The festival returns to the Music Box Theatre, 3733 N. Southport Ave., at 7 and 9:30 p.m. Friday. Tickets are $15 and can be bought online.

This year, the festival features a slew of gems, including outtakes and on-air bloopers from more than 10 years of North Dakota local news, exclusive selections from David Letterman's VHS collection (donated to the Found Footage Festival when Letterman retired) and a collection of "satanic panic" videos from the 1980s.


Dark Lord Blood, the featured guest on a local New York talk show, terrifies people during the height of "satanic panic" in the 1980s. This video will be included in this year's Found Footage Festival, which comes to the Music Box Theatre at 7 and 9:30 p.m. Friday. [Provided/Found Footage Festival]

"We found a lot of 'satanic panic' videos from the '80s, when everybody thought Satan was coming for their children," Prueher said. "There were all these videos about how Dungeons and Dragons is evil and how to look for signs your child is becoming a satanist. We put that in context for people, and over the videos we offer a running commentary of observations and jokes."

Prueher said the festival is on tour for about 130 days out of the year, and he and Pickett are always on the look-out for new videos to add to their collection. For example, when they arrive in Chicago Friday morning, they'll hit up as many thrift stores as they can. They usually check a couple boxes of VHS tapes when they're ready to fly back to their New York offices.

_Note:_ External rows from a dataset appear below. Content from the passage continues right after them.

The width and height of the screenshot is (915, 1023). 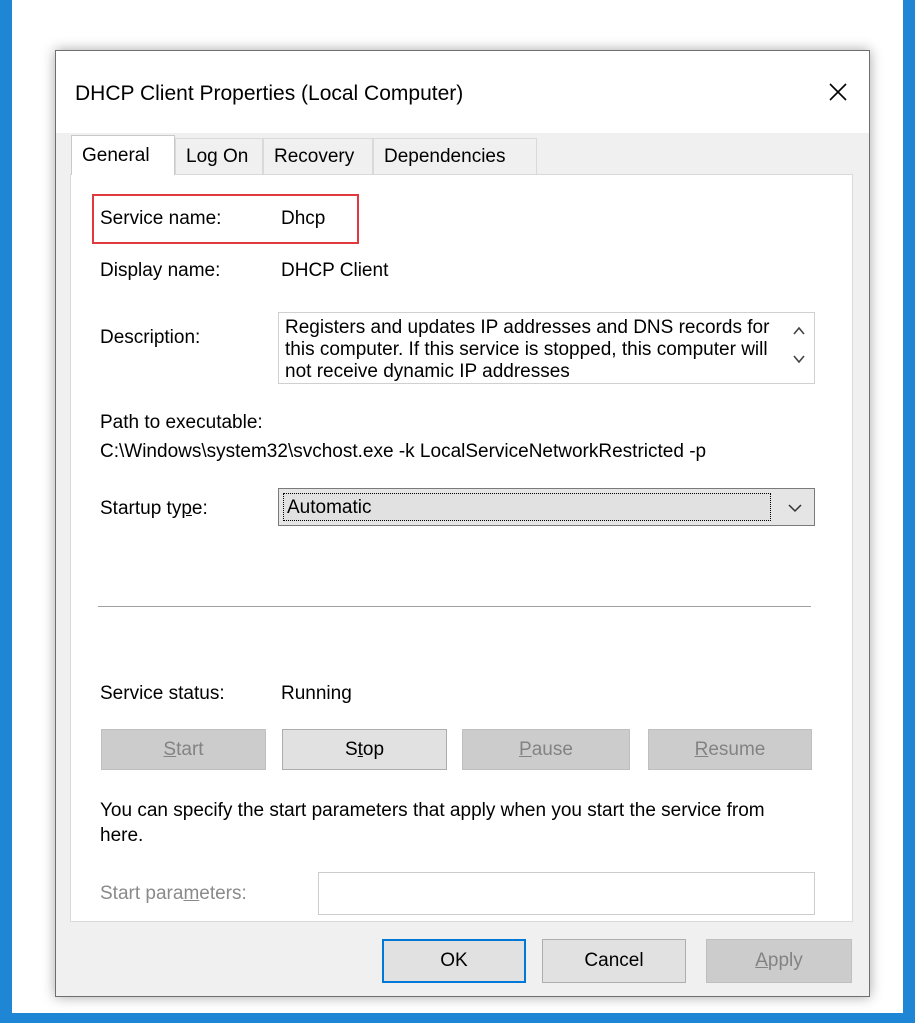 I want to click on startup-type-select: Automatic, so click(x=546, y=507).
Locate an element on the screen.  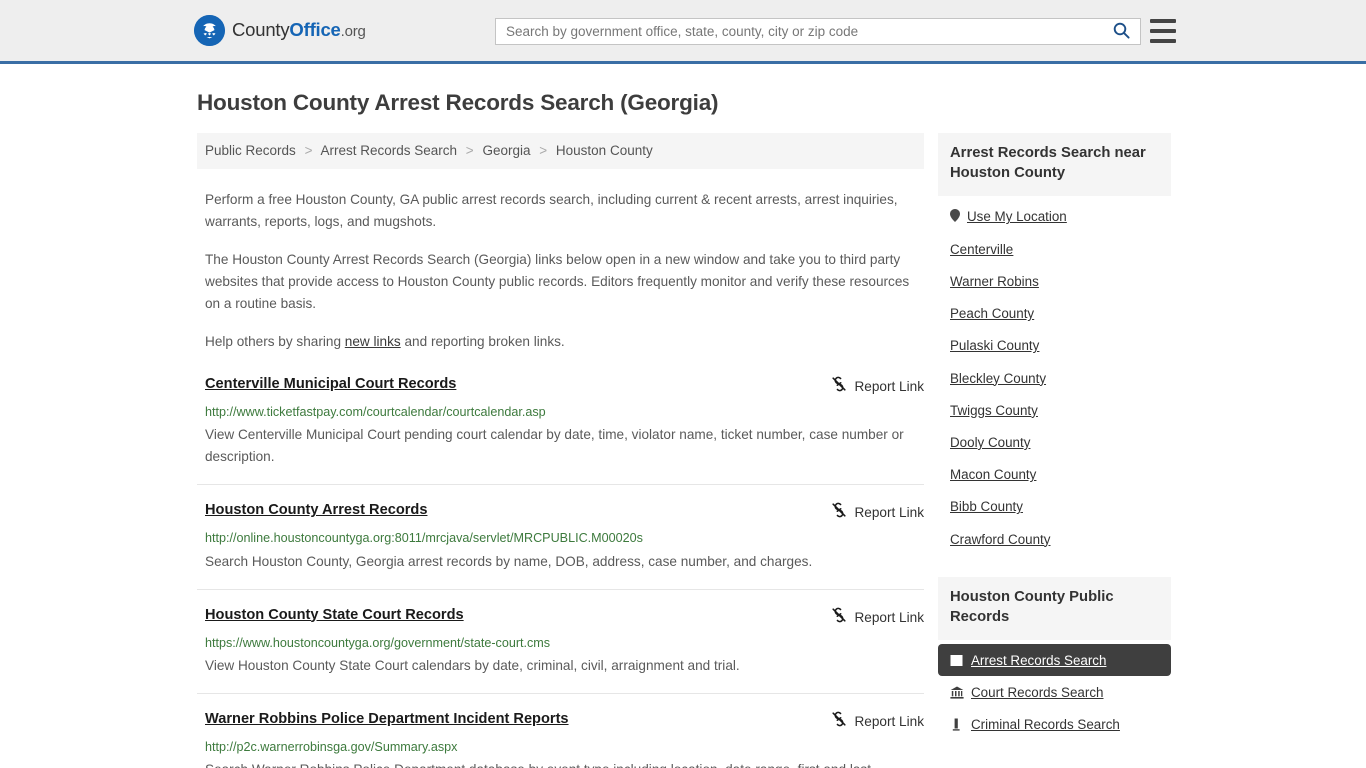
sidebar-item-pulaski-county: Pulaski County is located at coordinates (1054, 346).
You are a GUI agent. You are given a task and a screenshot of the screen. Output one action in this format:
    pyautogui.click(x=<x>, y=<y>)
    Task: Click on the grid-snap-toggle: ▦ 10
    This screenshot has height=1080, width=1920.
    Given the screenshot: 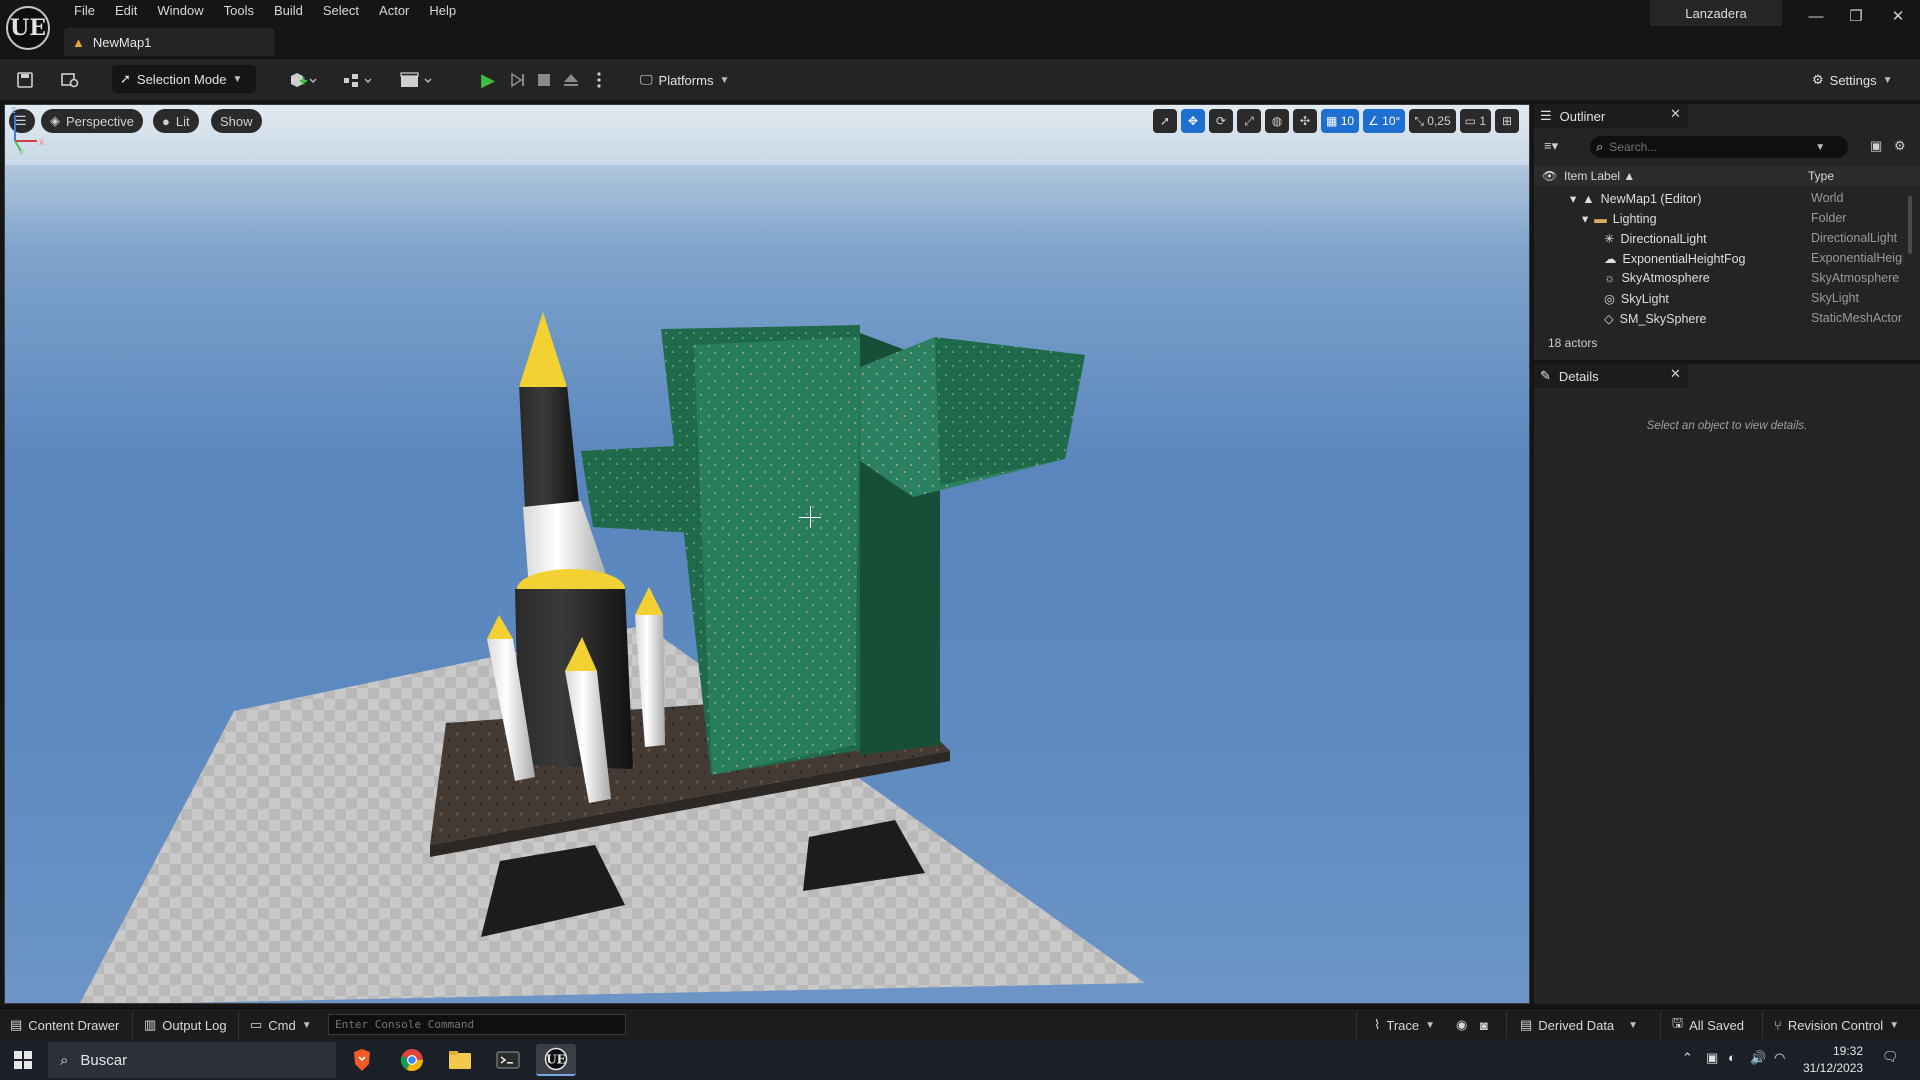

"I would say we have maybe a 1 percent success rate," Prueher said of the hunt for festival-worthy VHS tapes. "We have to watch 100 tapes before we find one that's good."

Prueher said they don't know what a good tape is until they watch it, but a general rule of thumb is that the video has to be funny on accident.

"Usually, the more sincere the video was trying to be, the better," he said. "If some corporation wrote a rap, that's always a good sign. If there's a C-list celebrity on any video, we'll always buy it."

While it can be difficult to describe in words the type of humor the Found Footage Festival offers, Prueher said most people who attend get it when they see it. He's seen some people walk out, but at the end of the day, the festival offers a type of communal comedy that people don't often get to experience, and most audiences seem to appreciate that.

"You can certainly see funny videos on the internet, but to us the proper context is in a dark room on a huge screen with 300 other people," he said. "Those are the ideal viewing conditions for McDonald's training videos."